And now for something completely similar.

Seen this before?

click on image for a big juicy version…


This is another image of “Part 5”, the quad diamond in the centre of the Bronx Terminal yard, but slightly different.



The couplers always give it away….


N scale code 40 version of the quad diamond.





I initially drew the terminal in HO scale and when I finally decided to build it I opted for N scale. Looking closer at the project I had a bit of a change of heart, and decided to go back to the original plan in HO scale as I felt it just would not be possible to build this type of trackwork in N scale.

After building all the HO scale trackwork I felt that maybe there are some techniques that would allow an N scale version to be produced, and in code 40 to boot.

This weekend I was able to produce the quad diamond in N scale and it turned out very well. Now I have to decide if I am going to make the complete yard in N scale as well as in HO scale. I had planned on making the layout portable so I could take it to shows occasionally and building one in N scale would allow me to do that, and fit it into a suitcase….

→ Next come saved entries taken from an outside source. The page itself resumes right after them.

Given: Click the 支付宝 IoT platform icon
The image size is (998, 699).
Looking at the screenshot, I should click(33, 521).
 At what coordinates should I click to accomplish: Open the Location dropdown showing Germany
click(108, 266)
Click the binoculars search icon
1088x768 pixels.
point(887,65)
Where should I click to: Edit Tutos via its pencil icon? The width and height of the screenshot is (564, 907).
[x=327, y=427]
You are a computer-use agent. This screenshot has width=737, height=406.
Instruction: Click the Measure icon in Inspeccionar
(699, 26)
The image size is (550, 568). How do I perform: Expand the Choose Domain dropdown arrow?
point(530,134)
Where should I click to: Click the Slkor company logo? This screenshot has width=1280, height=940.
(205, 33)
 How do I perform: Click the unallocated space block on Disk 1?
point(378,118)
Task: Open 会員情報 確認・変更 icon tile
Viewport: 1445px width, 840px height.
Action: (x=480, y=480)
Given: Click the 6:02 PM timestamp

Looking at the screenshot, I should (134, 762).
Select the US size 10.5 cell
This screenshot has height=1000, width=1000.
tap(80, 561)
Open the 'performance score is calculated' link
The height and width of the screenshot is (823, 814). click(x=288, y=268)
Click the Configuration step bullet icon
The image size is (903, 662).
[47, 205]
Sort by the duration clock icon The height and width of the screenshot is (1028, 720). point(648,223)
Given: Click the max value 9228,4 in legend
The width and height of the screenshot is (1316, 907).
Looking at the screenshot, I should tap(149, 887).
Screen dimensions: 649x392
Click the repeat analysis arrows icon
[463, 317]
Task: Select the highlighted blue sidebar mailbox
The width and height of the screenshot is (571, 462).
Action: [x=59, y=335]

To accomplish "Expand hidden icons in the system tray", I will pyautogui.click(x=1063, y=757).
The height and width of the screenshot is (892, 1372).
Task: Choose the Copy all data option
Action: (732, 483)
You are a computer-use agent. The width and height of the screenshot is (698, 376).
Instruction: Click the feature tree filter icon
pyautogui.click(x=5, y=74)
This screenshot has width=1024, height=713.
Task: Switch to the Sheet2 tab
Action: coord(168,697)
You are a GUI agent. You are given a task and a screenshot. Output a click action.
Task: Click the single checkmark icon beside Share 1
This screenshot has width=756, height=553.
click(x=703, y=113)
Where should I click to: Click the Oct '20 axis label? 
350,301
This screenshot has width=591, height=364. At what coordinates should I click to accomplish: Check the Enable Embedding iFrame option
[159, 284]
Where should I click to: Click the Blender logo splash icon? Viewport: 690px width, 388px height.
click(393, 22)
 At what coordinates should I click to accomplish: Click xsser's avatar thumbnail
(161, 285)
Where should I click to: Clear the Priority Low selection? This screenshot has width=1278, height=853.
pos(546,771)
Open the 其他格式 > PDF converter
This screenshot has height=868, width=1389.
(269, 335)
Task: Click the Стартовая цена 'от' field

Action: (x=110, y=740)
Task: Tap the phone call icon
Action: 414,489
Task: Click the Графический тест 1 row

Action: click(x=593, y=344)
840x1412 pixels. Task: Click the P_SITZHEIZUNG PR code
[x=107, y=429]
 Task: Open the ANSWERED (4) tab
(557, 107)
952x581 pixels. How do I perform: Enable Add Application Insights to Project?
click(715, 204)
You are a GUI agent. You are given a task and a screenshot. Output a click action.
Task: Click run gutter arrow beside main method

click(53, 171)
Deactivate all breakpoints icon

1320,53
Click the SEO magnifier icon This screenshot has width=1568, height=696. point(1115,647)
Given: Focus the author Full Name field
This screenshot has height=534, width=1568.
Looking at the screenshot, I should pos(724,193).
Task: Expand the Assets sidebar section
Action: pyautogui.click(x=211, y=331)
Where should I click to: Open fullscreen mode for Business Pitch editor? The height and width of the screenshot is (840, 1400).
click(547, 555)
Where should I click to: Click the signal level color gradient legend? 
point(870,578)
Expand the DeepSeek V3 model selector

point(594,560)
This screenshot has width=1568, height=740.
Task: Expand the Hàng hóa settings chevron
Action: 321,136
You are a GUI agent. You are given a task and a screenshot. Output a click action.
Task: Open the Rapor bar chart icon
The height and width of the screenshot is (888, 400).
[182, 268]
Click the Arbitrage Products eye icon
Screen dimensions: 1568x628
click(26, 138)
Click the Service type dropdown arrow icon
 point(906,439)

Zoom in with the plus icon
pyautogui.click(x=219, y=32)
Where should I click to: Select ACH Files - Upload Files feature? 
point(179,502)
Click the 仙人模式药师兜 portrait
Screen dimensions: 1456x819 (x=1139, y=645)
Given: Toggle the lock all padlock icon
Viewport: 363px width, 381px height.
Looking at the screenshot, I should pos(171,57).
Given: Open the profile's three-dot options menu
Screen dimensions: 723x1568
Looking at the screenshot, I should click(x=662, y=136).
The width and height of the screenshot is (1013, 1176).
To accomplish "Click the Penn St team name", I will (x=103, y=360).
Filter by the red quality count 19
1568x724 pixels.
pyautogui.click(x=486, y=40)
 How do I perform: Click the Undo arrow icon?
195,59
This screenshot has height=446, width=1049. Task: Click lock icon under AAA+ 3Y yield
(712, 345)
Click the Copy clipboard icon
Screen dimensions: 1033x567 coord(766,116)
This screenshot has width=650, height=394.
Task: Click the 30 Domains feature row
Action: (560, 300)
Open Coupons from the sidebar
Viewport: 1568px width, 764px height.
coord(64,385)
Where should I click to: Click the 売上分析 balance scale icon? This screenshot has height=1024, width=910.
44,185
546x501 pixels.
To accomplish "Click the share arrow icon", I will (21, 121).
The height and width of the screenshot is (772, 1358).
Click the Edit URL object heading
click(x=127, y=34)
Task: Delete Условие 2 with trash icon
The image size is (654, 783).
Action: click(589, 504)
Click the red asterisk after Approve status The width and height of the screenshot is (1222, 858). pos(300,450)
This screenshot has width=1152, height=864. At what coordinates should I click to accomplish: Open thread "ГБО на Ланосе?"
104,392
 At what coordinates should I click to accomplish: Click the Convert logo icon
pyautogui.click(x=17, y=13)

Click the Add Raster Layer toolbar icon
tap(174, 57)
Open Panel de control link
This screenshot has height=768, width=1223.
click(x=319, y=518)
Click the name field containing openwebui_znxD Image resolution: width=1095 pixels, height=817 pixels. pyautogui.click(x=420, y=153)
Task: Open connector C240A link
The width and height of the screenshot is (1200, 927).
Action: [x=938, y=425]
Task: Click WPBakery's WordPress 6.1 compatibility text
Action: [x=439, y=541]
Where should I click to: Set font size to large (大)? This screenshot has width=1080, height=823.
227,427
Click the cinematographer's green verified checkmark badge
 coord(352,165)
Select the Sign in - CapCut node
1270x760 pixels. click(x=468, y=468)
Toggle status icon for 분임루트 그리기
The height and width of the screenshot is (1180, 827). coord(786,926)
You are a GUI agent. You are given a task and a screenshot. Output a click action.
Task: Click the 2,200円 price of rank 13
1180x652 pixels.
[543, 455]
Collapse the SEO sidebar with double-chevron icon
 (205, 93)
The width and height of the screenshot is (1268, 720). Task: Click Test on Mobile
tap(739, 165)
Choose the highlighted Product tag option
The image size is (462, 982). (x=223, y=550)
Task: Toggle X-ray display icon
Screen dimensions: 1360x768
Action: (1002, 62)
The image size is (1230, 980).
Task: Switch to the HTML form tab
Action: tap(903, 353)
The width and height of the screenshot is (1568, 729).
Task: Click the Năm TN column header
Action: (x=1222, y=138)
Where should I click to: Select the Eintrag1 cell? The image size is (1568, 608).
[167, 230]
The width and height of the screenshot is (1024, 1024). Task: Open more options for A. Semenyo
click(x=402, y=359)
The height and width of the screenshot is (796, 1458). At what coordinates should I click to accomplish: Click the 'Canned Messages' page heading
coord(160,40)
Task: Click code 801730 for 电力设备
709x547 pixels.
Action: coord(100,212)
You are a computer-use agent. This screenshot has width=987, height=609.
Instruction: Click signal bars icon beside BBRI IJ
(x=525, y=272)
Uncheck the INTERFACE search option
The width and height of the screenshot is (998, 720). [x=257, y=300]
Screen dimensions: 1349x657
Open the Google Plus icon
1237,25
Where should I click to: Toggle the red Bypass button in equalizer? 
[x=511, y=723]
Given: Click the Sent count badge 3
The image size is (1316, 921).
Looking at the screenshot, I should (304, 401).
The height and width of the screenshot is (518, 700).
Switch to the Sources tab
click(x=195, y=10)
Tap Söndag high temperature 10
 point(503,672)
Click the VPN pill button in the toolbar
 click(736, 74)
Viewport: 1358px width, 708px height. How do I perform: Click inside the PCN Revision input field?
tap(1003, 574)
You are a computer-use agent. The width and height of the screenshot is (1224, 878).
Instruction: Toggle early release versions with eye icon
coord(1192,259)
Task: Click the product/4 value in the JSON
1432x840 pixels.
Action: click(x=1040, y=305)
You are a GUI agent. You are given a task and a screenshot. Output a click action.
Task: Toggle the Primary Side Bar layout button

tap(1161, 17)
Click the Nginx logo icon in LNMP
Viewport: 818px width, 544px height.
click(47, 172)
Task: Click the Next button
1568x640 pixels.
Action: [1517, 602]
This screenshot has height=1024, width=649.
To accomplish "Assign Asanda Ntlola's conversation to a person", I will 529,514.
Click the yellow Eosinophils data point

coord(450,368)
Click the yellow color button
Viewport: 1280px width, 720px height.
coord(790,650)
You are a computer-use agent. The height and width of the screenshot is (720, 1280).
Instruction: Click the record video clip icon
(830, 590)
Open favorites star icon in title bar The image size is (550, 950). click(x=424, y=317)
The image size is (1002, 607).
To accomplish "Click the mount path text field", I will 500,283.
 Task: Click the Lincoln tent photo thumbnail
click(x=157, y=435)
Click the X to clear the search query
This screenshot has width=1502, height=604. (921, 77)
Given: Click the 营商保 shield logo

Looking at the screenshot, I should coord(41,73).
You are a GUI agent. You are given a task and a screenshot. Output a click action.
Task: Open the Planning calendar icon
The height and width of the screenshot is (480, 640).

I will post details on the techniques used to go from HO scale to N scale later this week.

After reviewing the post I realized the images look like the trackwork might have been scaled down in Photoshop. So I created a short video to prove this was really built, and not a Photoshop creation.


About the Author:

I'm your host, Tim Warris, a product developer in Port Dover, Ontario. Since March of 2007 I have been documenting the construction of the former CNJ Bronx Terminal in HO scale. For my day job, I design track building tools for Fast Tracks, a small company I own and operate. Fast Tracks makes it fast and easy to hand lay your own trackwork. Stop by our website to learn more!

Posted by: Tim | 05-01-2007 | 09:05 PM
Posted in: Latest Posts


  1. Man, you ar really mad! I can’t stop admiring your work!

    In this densely packed intersecting trackwork, one could find some Italian spirit, if you like. Could it be the case that these Bronx yards had originally been built by some Italian immigrants?

    As I had noted in my comment on page 5, some similar arrangements of intersecting turnouts and curved crossings can be found in some turning pentacles in the Italian Alps, see

    But apart from that, I had some kind of déja vu when I first saw the general track plan of your yard.
    Now I finally remembered where I had seen some vaguely similar yard before. Guess where:
    Again in the Italian Alps, at Calalzo di Cadore in the Dolomiti:

    Regards, Moritz

    Comment by Moritz Gretzschel — May 2, 2007 @ 10:16 am
  2. That’s very impressive! You are a masterbuilder! I have no words.